Project Details
Emergence of Abstract Representations in Contextualized Multimodal Models
Applicant
Professorin Dr. Gemma Roig
Subject Area
Image and Language Processing, Computer Graphics and Visualisation, Human Computer Interaction, Ubiquitous and Wearable Computing
Human Cognitive and Systems Neuroscience
Human Cognitive and Systems Neuroscience
Term
since 2022
Project identifier
Deutsche Forschungsgemeinschaft (DFG) - Project number 459426179
Abstract representations, in AI models and in the brain, can be defined at different levels. At a low level there are representations that are abstractions from some perceptual variable (such as the point of view in visual objects). Higher levels of abstraction are defined as representations which characterize meaning independently from input modality (e.g. seeing or hearing). Such representations might also be shaped by contextual information perceived in addition to the isolated concept. For example, a sound and a visual object might refer to the same concept and the context in which it is perceived can guide its abstract representation.

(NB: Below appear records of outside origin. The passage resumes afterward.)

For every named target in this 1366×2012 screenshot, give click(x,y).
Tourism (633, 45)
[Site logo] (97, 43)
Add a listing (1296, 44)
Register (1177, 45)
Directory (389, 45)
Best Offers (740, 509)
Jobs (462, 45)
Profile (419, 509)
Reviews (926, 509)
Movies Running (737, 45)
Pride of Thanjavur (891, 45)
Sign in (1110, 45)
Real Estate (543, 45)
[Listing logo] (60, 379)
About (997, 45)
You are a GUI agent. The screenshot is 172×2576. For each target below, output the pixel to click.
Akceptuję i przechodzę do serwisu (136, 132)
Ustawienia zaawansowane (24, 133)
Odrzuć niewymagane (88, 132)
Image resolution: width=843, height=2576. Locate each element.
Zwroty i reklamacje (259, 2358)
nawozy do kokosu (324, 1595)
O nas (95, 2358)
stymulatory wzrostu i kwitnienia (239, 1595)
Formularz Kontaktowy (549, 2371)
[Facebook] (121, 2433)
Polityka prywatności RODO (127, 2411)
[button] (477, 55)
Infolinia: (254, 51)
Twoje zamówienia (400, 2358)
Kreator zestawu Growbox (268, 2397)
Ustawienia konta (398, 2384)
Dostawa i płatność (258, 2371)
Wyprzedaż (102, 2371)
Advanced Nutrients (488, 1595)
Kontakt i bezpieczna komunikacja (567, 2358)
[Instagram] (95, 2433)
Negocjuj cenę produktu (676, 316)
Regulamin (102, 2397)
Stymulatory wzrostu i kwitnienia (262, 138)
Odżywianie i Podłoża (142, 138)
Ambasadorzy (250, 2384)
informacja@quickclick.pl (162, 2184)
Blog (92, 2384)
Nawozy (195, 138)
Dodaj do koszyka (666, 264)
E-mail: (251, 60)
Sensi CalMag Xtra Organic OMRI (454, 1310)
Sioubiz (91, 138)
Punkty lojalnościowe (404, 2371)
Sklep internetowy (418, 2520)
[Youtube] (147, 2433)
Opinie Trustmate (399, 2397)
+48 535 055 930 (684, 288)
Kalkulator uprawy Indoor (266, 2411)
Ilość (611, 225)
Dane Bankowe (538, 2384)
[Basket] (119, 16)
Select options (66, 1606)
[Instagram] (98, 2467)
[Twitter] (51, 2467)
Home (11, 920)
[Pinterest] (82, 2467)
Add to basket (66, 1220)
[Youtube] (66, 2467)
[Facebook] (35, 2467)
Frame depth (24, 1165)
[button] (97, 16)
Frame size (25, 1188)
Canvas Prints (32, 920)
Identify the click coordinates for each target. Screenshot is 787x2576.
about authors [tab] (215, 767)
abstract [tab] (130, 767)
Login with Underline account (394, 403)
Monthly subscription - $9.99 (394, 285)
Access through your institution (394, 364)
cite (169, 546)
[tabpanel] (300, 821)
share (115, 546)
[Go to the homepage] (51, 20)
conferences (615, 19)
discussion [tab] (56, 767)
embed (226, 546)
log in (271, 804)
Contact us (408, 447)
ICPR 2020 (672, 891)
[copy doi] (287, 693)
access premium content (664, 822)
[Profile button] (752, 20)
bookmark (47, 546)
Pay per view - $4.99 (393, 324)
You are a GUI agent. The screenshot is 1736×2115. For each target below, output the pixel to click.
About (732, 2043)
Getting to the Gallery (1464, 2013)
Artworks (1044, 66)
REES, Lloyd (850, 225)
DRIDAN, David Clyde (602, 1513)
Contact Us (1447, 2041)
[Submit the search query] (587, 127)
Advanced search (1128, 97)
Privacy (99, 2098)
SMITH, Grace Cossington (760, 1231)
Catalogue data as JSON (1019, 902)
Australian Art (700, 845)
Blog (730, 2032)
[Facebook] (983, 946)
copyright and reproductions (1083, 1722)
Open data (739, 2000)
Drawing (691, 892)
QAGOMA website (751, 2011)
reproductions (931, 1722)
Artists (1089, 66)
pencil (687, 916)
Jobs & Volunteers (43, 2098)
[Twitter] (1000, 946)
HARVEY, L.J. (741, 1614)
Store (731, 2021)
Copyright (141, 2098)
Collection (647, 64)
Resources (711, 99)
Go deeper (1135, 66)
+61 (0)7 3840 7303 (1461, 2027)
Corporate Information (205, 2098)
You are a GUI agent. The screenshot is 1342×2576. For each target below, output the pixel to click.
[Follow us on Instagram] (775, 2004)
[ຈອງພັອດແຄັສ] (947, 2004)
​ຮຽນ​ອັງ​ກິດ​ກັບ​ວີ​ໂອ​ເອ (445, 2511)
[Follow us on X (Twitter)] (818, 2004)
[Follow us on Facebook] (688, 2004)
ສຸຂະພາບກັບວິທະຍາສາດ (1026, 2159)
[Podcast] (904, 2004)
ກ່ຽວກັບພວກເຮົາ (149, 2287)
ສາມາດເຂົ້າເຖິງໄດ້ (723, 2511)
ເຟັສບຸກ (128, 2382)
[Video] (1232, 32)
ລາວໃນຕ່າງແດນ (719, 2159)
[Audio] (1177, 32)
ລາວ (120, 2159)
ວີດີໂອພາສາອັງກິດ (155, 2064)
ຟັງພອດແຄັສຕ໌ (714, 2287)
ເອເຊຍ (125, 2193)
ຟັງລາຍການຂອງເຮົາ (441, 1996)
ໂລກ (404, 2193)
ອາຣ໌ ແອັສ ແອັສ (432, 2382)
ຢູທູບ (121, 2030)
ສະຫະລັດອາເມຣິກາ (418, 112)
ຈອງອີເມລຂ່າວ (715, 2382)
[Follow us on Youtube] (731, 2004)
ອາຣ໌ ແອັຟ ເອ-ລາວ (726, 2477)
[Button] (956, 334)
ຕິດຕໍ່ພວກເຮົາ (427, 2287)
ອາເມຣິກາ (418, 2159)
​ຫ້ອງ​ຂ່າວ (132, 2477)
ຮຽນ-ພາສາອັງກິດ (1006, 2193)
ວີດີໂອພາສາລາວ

For instance, hearing the sound of a barking dog or seeing the actual dog, are both connected to the “dog concept”. Similarly, even hearing someone talking about a dog or seeing a dog house, can evoke the idea of a dog. In this project, we will focus on a higher level of abstraction, independent of input modality and using contextual information. We will employ deep neural networks (DNNs) as a base, since these are hierarchical models originally inspired by the visual cortex. Moreover, DNNs are state-of-the-art for several AI applications, such as object classification in images, and natural language processing (NLP). We will develop new multimodal DNNs leveraging the different co-occurring input modalities, tackling first the computational questions: How do AI models, particularly DNN-based models, learn abstract concepts of semantics, independently of input modality? What is the role of contextual information? What are the computational advantages (data efficiency during learning, robustness to input changes and noise) of those multimodal models that learn abstract representations compared to unimodal models? Then, we will adapt and employ the newly developed models to explain the human data collected in the other projects of the ARENA research unit to understand relations between the abstract representations in the models and human data, and thus, characterize the brain representations using the models. Overall, the ARENA research unit will allow the study of abstract representations in AI models and brain with a synergistically tight collaboration among all the projects to bridge knowledge in AI, neuroscience and cognitive neuroscience.
DFG Programme
Research Units